◆ What to do
Output the lines exactly as they appear, from the line that contains "This screenshot has width=511, height=2105." through the end of the items, and leave the pictures out of your answer.

◆ Available records

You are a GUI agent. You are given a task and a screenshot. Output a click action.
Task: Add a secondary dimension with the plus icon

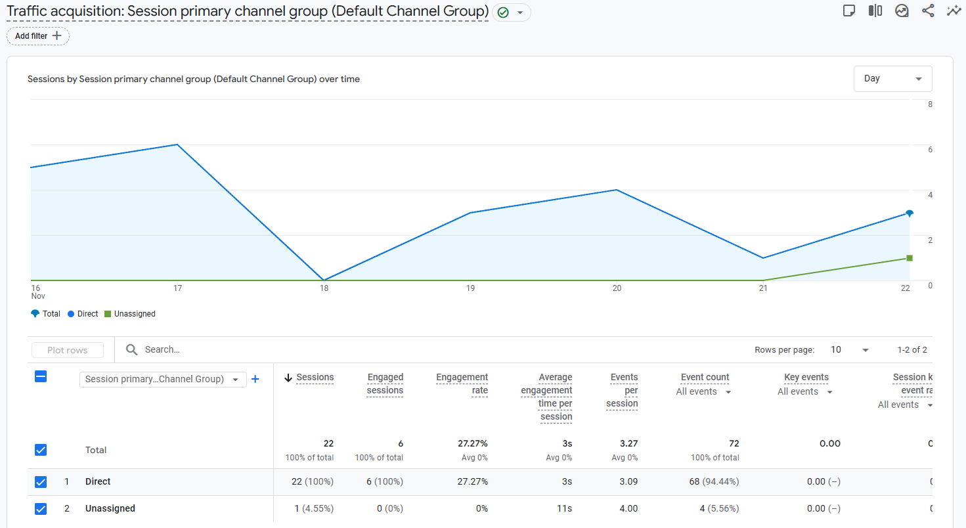(255, 379)
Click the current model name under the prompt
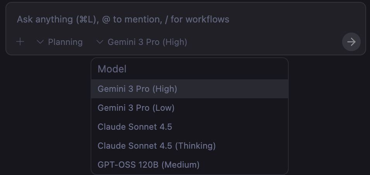This screenshot has height=175, width=370. [x=147, y=42]
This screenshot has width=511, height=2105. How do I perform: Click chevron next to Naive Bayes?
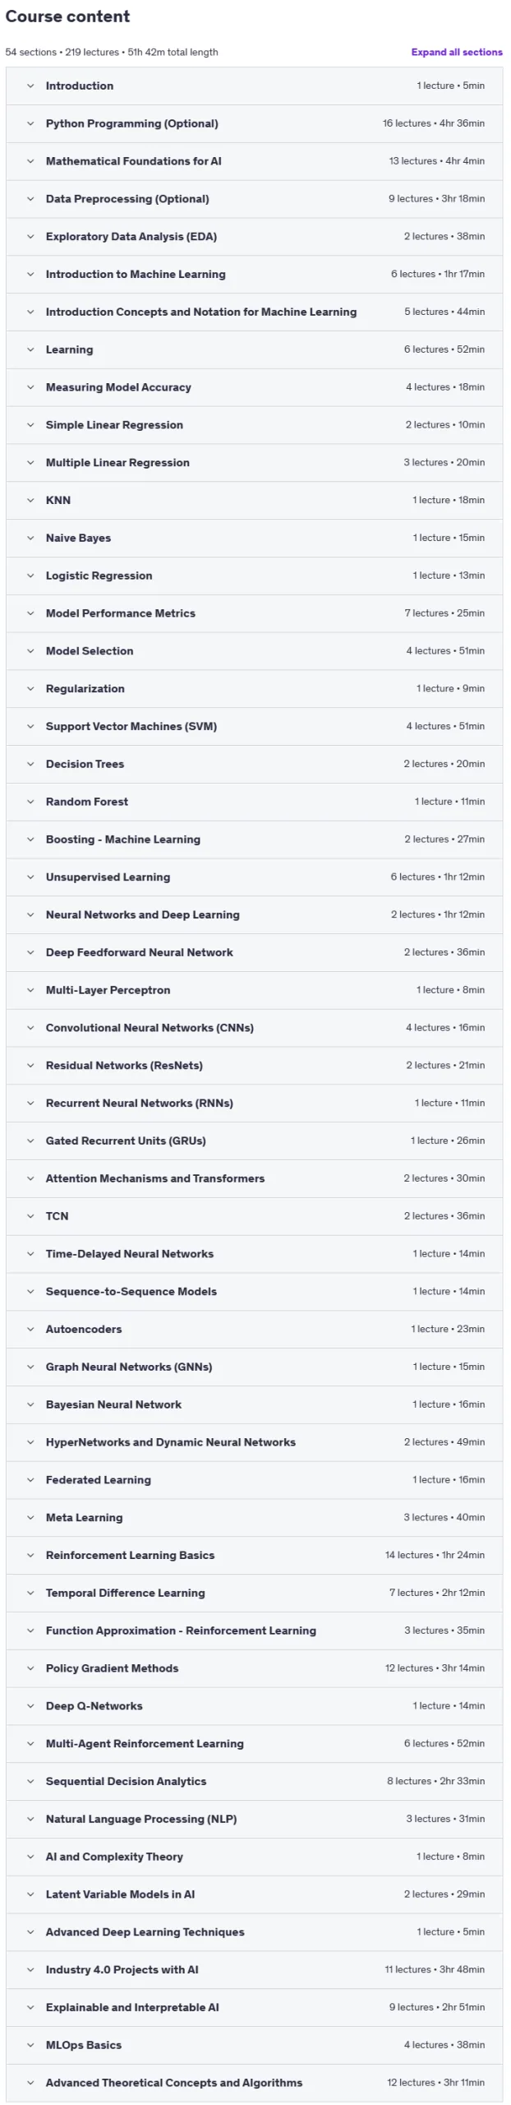[30, 538]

◆ Output
This screenshot has width=511, height=2105. How do I perform: Click chevron next to Naive Bayes?
[30, 538]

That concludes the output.